Movimento dos Focolares

Ensinou-me o perdão

Nov 7, 2012

Diante do pai à beira da morte uma focolarina burundiense lembra-se dos seus ensinamentos profundamente cristãos.

«Em 1993, no início da guerra, morreu a minha mãe, o meu tio e a sua esposa. Todos eles foram assassinados por pessoas que moram no nosso bairro e que conhecemos muito bem. Meu pai acolheu os nossos primos que ficaram órfãos. Em casa éramos 14 e meu pai nunca estabeleceu nenhuma diferença: sempre tratou a todos igualmente.

Para manter-nos unidos meu pai decidiu não se casar novamente. Sendo a filha mais velha eu o ajudava especialmente para que os meus irmãos menores não sentissem muito a falta da mamãe. Em resposta à minha proposta de fazer justiça a quem tinha assassinado os nossos parentes, papai sempre nos ajudou a perdoar e nos explicou o que significava para ele a reconciliação.

Ele encorajou os meus irmãos a fundarem um clube, uma associação de jovens para promover a paz e a reconciliação. Esse clube contribuiu muito à pacificação, não só nosso bairro, mas em todo o município.

Atualmente eu moro na Itália. No mês de setembro passado recebi a notícia que papai havia sido internado e tive a ideia de escrever a algumas pessoas para comunicar o estado de saúde dele e pedir orações. Depois ele foi transferido para a Unidade de Terapia Intensiva e eu, às pressas, viajei para o Burundi. Assim que cheguei eu fui visitá-lo e o encontrei em um estado de grande sofrimento. Meus irmãos faziam de tudo por ele. Diante dele eu pensei no seu grande amor por nós filhos, no amor que ele manifestou em varias formas diferentes a muitas pessoas, inclusive àqueles que haviam assassinado a minha mãe e meus tios, e lembrei-me da Palavra de Vida que vivíamos naquele período: “A quem tem será dado ainda mais, e terá em abundância; mas a quem não tem será tirado até o que tem (Mt 13,12). Pensei em Jesus crucificado.

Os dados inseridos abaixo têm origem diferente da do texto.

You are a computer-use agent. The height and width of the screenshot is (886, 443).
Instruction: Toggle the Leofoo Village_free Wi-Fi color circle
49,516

Um dia depois da minha chegada papai partiu serenamente para o céu. Parecia que havia me esperado. Repensando depois nas palavras proferidas pelo nosso arcebispo durante a missa do funeral, nas quais ele relembrava que ambos conversavam sobre a reconciliação e a paz, pareceu-me ter a confirmação daquilo que Chiara Lubich nos lembrava, que o Paraíso é uma casa que se constrói nessa vida e se habita na outra».